A president who will finally ‘Bring Us Together’

Commentary

By Martin Schram

Tribune News Service

By now, you’ve heard the scoop from every TV talking head, print pundit and for-hire strategist who proudly consider themselves the campaign cognoscenti.

This is President Donald Trump’s most un-secret plan: He is going all-out to win re-election in 2020 the same way Richard Nixon won the presidency in America’s most tumultuous campaign of 1968. Trump is determined to convince America’s once-again frightened suburban voters that he is their one-and-only Candidate of Law-and-Order.

So it was that, last week, Trump went uninvited to strife-torn Kenosha, Wisconsin, to champion the police after a white policeman recently held the undershirt of a Black American who was brandishing no weapon and fired seven bullets into his back, paralyzing, perhaps forever, Jacob Blake. Meanwhile, Vice President Mike Pence was standing in a Pennsylvania town near Scranton Joe Biden’s birthplace, making sure we all understood the new and improved Trump-Pence theme. Like a campaigning carpenter, Pence slowly brought his right hand down upon his lectern 10 times as he spoke, as if hammering home each word of the Trump-Pence campaign theme he was sent to convey:

“We — stand — for — law — and — order — in — every — city — and — every — town — for — every — American!”

But what Team Trump and their erstwhile Campaigner-in-Chief may not know, is that what made Nixon’s law-and-order theme work was that it was only part of Nixon’s two-part political message in 1968. And Trump seems clearly incapable of grasping, let alone hammering home, the second part that Nixon used well enough to narrowly defeat his Democratic opponent, Vice President Hubert H. Humphrey.

Come back with me to 1968. America was in tumult due to two totally different flashpoints. When Rev. Martin Luther King Jr. was assassinated in April, America’s cities erupted in agonized strife over racial injustice. When Sen. Robert F. Kennedy was assassinated in June, new waves of anti-Vietnam War protests erupted at the Chicago Democratic convention. And police responded with waves of violence against anti-war protesters, who mainly targeted their outrage throughout the campaign at Democratic President Lyndon Johnson and his veep, Humphrey.

In October, Nixon was on a whistle-stop railroad campaign in Ohio, and when the train pulled into the working middle-class city of Deshler, Ohio, Nixon’s gray eminence of a senior adviser, Richard Moore, saw a girl waving a sign that said: “Bring Us Together Again.” Moore told Nixon’s speechwriter Bill Safire about it.

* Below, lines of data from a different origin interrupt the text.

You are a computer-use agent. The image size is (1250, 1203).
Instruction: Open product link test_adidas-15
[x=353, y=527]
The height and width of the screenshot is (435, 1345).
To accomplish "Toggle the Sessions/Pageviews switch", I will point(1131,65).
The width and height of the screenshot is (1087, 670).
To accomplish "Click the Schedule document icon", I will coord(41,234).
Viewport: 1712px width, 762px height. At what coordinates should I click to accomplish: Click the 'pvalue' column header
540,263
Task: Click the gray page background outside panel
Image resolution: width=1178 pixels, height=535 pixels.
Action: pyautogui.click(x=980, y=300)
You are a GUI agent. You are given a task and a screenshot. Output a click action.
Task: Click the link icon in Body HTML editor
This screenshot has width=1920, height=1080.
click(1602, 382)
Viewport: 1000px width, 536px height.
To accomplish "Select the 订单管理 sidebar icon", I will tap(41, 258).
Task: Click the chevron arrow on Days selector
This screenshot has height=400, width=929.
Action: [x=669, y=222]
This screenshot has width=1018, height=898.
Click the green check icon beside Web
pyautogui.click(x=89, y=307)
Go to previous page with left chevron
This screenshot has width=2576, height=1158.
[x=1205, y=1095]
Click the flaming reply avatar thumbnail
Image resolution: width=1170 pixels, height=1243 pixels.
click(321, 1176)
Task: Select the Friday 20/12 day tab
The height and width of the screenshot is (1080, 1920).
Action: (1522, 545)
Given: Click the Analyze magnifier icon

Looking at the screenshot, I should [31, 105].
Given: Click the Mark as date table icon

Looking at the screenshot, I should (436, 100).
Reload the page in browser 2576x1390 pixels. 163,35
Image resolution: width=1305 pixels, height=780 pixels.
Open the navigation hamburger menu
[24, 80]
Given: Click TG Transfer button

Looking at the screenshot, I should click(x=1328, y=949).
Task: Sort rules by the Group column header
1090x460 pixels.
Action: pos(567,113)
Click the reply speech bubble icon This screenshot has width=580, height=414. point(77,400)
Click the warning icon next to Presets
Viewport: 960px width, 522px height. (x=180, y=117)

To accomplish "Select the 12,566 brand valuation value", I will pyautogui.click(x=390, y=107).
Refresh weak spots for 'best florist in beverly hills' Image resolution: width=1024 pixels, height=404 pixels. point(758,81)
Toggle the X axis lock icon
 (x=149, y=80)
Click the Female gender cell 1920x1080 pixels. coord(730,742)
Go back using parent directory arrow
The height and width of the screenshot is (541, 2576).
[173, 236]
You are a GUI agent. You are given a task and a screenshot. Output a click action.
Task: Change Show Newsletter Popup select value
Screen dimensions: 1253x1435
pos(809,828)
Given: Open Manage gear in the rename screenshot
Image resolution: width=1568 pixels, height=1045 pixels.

Soon Nixon was regaling audiences with tales of how moved he was to see a girl carrying the sign that summed up what he wants to do for America: “Bring Us Together.”

Humphrey, a kind, caring and compassionate man, was forever tied to the war that many were protesting. Nixon, a Cold War hard-liner who was as smart as he was tragically flawed, finished his campaign as a candidate on the high road, promising to bring a strife-torn America together.

Fast-forward to 2020. We cannot imagine Donald Trump wanting or even trying to pass himself off as the “Bring Us Together” candidate. He’s not wired that way and never has been. For years, in the White House and much earlier, he cannot help himself from being the bully in the political sandbox — on stage, or just in tweets, he loves to invent mean and nasty nicknames to demean and denigrate his opponents. He will smear any adversary by spreading nasty accusations he has never bothered to check. He has publicly ridiculed the handicapped. And he has recycled — without ever validating — all manner of conspiracy theories.

All Americans who are capable of telling the truth to their bathroom mirrors know Trump can never pose as America’s unifier or caring healer — and pull it off. His synapses cannot work that way. And he wouldn’t want them to.

Democratic presidential nominee Joe Biden went to Kenosha two days after Trump visited that strife-torn city. While there, Trump never even mentioned Jacob Blake’s name. His message was devoted to supporting the police and motivating his own political base.

Biden went there, met for an hour with Blake’s family — his mother had already forgiven the policeman who shot seven bullets into her son’s back.

Then Joe Biden, who has condemned violence by both cops and protesters, spoke by telephone for 15 minutes with Jacob Blake, who was in his hospital bed, paralyzed, perhaps forever. “He talked about how nothing was going to defeat him,” Biden later told reporters. “How whether he walked again or not, he was not going to give up.”

“Fear doesn’t solve problems,” Biden had earlier told Kenosha’s leaders. “Only hope does.”

Suburban voters get it. The only way they can safeguard their families’ lives is by electing a president who will finally “Bring Us Together.”